↓↓↓
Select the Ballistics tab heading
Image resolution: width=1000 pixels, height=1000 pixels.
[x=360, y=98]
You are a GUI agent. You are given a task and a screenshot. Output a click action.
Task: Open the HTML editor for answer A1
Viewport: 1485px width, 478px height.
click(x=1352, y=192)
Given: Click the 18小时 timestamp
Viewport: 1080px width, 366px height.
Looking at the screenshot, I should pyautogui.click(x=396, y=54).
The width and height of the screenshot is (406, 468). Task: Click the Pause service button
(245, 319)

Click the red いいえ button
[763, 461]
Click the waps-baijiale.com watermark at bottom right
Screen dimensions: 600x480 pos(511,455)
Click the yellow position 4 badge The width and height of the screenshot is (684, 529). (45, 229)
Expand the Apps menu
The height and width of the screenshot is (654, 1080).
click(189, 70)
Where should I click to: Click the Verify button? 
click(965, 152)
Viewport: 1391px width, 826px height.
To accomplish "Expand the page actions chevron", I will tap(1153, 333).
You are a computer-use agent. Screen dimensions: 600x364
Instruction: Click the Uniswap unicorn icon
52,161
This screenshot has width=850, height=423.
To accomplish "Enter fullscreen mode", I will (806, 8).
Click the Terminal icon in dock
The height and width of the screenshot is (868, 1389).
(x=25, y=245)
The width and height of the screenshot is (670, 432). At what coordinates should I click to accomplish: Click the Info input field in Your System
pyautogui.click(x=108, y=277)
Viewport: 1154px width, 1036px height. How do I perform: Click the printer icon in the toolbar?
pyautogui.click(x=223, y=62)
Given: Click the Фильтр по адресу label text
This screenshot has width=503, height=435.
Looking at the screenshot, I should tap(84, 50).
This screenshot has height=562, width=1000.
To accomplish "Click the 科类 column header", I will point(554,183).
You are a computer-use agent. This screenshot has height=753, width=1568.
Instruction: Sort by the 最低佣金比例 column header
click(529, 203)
↑↑↑
_Instructions for the task_
Return all the lines shown above, precisely as they stand.

_Result of this exercise_
Select the Ballistics tab heading
Image resolution: width=1000 pixels, height=1000 pixels.
[x=360, y=98]
You are a GUI agent. You are given a task and a screenshot. Output a click action.
Task: Open the HTML editor for answer A1
Viewport: 1485px width, 478px height.
click(x=1352, y=192)
Given: Click the 18小时 timestamp
Viewport: 1080px width, 366px height.
Looking at the screenshot, I should pyautogui.click(x=396, y=54).
The width and height of the screenshot is (406, 468). Task: Click the Pause service button
(245, 319)

Click the red いいえ button
[763, 461]
Click the waps-baijiale.com watermark at bottom right
Screen dimensions: 600x480 pos(511,455)
Click the yellow position 4 badge The width and height of the screenshot is (684, 529). (45, 229)
Expand the Apps menu
The height and width of the screenshot is (654, 1080).
click(189, 70)
Where should I click to: Click the Verify button? 
click(965, 152)
Viewport: 1391px width, 826px height.
To accomplish "Expand the page actions chevron", I will tap(1153, 333).
You are a computer-use agent. Screen dimensions: 600x364
Instruction: Click the Uniswap unicorn icon
52,161
This screenshot has width=850, height=423.
To accomplish "Enter fullscreen mode", I will (806, 8).
Click the Terminal icon in dock
The height and width of the screenshot is (868, 1389).
(x=25, y=245)
The width and height of the screenshot is (670, 432). At what coordinates should I click to accomplish: Click the Info input field in Your System
pyautogui.click(x=108, y=277)
Viewport: 1154px width, 1036px height. How do I perform: Click the printer icon in the toolbar?
pyautogui.click(x=223, y=62)
Given: Click the Фильтр по адресу label text
This screenshot has width=503, height=435.
Looking at the screenshot, I should tap(84, 50).
This screenshot has height=562, width=1000.
To accomplish "Click the 科类 column header", I will point(554,183).
You are a computer-use agent. This screenshot has height=753, width=1568.
Instruction: Sort by the 最低佣金比例 column header
click(529, 203)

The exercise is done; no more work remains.